On steerable AI

You notice it after a while. You push back on a model's answer — even mildly — and it folds. Apologizes, rewrites, agrees with the new framing. Tell it you wanted formal, then ask for casual; it shifts without protest. Tell it the previous answer was wrong, even when it wasn't, and it caves. No defense of prior work, no "are you sure though?", no sunk cost. The model has zero skin in its last turn.
That's steerability. Or at least the visible, slightly disorienting face of it.

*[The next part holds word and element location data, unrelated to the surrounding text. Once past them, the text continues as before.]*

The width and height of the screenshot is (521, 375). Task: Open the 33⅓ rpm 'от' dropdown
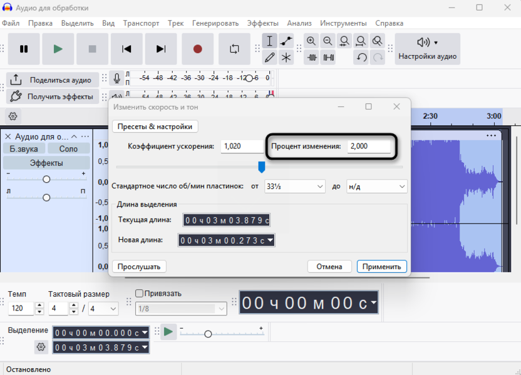tap(294, 186)
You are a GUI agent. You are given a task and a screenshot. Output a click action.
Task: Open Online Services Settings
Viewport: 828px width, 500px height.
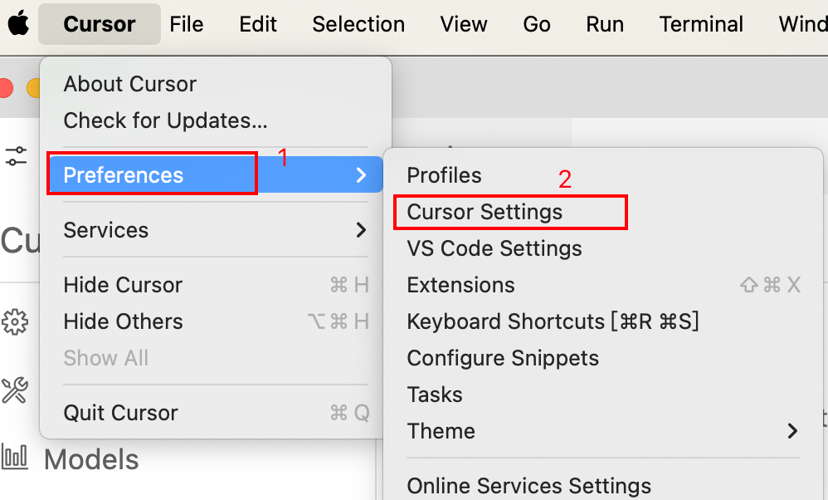pyautogui.click(x=528, y=486)
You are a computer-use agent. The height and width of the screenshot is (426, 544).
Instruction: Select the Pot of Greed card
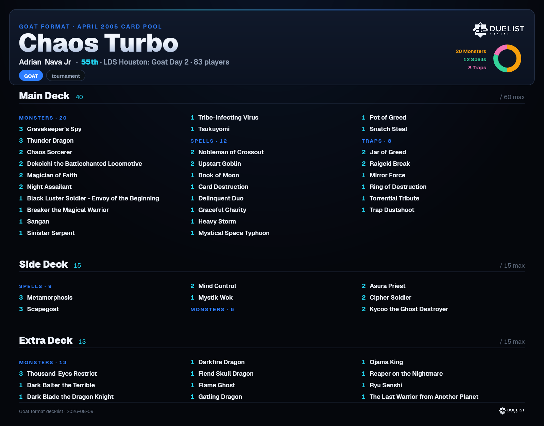pyautogui.click(x=384, y=118)
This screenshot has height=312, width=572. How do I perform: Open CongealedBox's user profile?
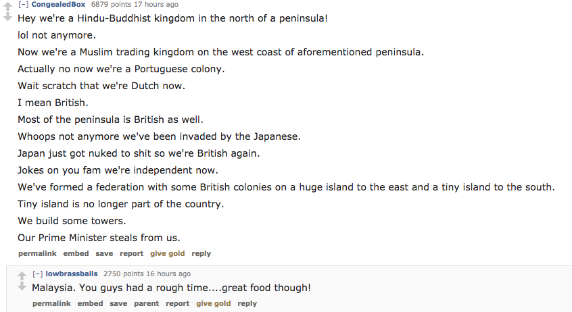click(58, 5)
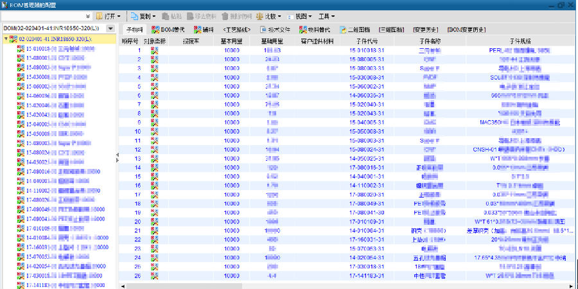The image size is (578, 289).
Task: Open the 工具 (Tools) menu
Action: tap(328, 15)
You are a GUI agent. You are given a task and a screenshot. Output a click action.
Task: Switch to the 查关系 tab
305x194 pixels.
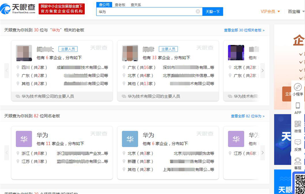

We have sunk cost fallacy baked in — we'll defend a mediocre paragraph for an hour because we wrote it. The model is the opposite. Whatever you said most recently carries the most weight; whatever it produced is already in the past. This is a feature. It's also why interacting with these tools occasionally feels like talking to someone with no convictions — because in the relevant sense, it doesn't have any. It has yours.
Steerable, more formally: the AI reliably adjusts its tone, style, and focus based on what you tell it. You say less, you get more of what you wanted, and you don't have to keep saying it.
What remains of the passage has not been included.